EXERCISE INPUT:
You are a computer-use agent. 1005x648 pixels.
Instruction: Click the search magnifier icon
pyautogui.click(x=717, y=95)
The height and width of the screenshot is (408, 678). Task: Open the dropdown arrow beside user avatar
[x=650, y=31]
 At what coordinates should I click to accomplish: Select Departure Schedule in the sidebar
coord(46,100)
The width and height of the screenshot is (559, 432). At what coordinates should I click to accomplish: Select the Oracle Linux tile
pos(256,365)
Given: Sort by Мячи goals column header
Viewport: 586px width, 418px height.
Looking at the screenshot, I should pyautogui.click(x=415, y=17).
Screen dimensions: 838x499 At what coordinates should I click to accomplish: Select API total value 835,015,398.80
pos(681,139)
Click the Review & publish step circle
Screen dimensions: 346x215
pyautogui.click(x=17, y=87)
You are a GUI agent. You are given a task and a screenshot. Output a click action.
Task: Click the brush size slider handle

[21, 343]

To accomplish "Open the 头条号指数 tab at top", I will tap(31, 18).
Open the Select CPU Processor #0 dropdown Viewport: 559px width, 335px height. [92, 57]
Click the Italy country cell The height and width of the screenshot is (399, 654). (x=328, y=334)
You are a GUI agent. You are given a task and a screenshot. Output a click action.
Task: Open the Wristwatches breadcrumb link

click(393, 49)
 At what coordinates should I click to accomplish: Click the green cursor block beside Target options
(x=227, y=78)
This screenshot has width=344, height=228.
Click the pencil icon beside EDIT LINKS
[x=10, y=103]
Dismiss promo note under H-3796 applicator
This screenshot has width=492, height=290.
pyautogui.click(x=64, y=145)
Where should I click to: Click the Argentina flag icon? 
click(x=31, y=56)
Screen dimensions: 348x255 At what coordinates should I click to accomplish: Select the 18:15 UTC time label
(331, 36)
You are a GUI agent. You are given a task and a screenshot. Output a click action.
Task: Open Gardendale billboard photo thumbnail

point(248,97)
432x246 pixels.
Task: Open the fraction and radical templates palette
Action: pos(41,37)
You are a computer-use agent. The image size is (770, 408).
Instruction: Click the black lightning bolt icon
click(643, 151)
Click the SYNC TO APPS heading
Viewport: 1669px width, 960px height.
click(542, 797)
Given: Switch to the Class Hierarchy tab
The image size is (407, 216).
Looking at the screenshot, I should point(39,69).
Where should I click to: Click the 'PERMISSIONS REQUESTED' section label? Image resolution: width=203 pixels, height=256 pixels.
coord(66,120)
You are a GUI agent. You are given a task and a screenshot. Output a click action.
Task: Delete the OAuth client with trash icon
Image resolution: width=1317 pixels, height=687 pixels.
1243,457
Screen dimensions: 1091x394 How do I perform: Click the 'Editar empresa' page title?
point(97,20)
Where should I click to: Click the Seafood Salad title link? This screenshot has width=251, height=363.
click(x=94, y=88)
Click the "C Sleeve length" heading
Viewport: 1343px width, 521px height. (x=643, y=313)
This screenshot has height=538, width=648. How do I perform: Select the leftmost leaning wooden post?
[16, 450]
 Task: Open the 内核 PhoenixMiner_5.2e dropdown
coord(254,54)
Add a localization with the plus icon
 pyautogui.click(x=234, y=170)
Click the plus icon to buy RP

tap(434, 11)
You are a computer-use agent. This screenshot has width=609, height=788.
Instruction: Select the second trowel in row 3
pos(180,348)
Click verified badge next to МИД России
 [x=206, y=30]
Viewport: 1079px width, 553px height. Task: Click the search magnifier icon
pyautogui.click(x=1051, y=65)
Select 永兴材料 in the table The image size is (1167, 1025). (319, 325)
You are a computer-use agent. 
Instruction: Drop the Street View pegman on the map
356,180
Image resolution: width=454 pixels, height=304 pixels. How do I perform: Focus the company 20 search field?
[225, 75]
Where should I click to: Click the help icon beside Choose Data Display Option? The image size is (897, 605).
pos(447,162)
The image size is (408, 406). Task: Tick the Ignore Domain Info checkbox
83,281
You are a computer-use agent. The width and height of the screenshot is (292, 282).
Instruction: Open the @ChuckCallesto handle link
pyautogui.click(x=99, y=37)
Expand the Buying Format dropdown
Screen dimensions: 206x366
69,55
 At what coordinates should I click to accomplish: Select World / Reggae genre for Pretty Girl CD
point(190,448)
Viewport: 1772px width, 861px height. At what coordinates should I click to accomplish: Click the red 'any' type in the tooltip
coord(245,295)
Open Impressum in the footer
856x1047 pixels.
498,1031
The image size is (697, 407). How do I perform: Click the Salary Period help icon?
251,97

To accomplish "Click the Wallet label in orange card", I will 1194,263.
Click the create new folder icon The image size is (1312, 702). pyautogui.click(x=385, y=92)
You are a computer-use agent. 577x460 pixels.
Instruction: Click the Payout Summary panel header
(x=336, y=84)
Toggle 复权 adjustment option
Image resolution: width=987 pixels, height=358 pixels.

YOUR GOAL: Quote the material from the line with "You are a computer-use agent. The image" up to and including the line with "Viewport: 1343px width, 521px", with no changes.

EXPECTED OUTPUT:
You are a computer-use agent. The image size is (770, 408).
Instruction: Click the black lightning bolt icon
click(643, 151)
Click the SYNC TO APPS heading
Viewport: 1669px width, 960px height.
click(542, 797)
Given: Switch to the Class Hierarchy tab
The image size is (407, 216).
Looking at the screenshot, I should point(39,69).
Where should I click to: Click the 'PERMISSIONS REQUESTED' section label? Image resolution: width=203 pixels, height=256 pixels.
coord(66,120)
You are a GUI agent. You are given a task and a screenshot. Output a click action.
Task: Delete the OAuth client with trash icon
Image resolution: width=1317 pixels, height=687 pixels.
1243,457
Screen dimensions: 1091x394 How do I perform: Click the 'Editar empresa' page title?
point(97,20)
Where should I click to: Click the Seafood Salad title link? This screenshot has width=251, height=363.
click(x=94, y=88)
Click the "C Sleeve length" heading
Viewport: 1343px width, 521px height. (x=643, y=313)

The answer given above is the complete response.